Japanese home-goods stores are very much like American Target / Walmart / Home Depot / Lowes. They’re a one-stop shop for decor, furniture, organizing bins, gardening, hardware, craft supplies, and even pet goods and groceries.
Pro-tip #1: Don’t go on a Sunday, if you can help it; it’s the busiest day of the week.
Pro-tip #2: Japanese-style furniture is different from American style. It tends to be smaller and more compact, so don’t expect to find big comfy easy chairs or huge dining tables.
The following stores are listed in approximate ascending order of fanciness. They all show up on a Google Maps search.
- Tabata: A small local chain in Ishikawa and Kadena. They have a little of everything, jam-packed into two stories. You won’t find a huge selection of each item, but you’ll find some of everything. Convenient if you live nearby. Sign: White katakana on a red background. Says ‘Home center Tabata’ in katakana.
- Makeman: A national chain with two locations on the island. Both stores have pretty much the same selection, as far as I can tell, and they have a bigger selection of goods than Tabata. Sign: Orange with a monkey in overalls.

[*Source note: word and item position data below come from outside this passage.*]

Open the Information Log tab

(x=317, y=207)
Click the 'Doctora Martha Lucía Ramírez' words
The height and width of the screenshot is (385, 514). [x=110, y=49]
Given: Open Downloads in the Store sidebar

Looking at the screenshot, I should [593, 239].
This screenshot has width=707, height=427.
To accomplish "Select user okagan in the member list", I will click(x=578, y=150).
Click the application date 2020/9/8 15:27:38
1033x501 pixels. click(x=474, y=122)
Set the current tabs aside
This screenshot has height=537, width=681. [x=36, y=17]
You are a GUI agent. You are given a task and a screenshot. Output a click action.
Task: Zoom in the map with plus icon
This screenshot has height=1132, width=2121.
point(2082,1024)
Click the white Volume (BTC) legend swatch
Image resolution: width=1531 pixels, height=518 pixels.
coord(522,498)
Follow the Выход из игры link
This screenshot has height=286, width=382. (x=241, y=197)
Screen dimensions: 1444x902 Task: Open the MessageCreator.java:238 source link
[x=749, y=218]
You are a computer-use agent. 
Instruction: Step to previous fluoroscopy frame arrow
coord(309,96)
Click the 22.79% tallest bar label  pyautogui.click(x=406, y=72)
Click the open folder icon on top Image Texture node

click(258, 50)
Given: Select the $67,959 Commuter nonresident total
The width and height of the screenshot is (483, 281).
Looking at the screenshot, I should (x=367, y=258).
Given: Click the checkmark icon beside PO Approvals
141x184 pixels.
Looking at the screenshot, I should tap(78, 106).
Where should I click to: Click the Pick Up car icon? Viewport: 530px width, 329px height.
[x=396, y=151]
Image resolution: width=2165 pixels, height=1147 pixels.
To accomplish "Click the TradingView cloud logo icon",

Says 'Makeman’ in katakana.
- Cainz: A national chain that has all the same types of items as Makeman, but different brands and therefore a different selection. Sign: Dark teal with white print. Says 'CAINZ’ in Romanji (English characters).
- Nitori: This is a high-end furniture and home solutions store, compared to the others. It reminds me of IKEA, but a little fancier. Come here for more serious (Japanese style) furniture purchases, holiday decor, and a huge selection of Japanese-style curtains, both custom and off-the-shelf. An upstairs counter handles delivery scheduling for large furniture. You can often pay to have them assemble it or do it yourself. Sign: Teal with three large block white katakana characters that read 'Nitori’.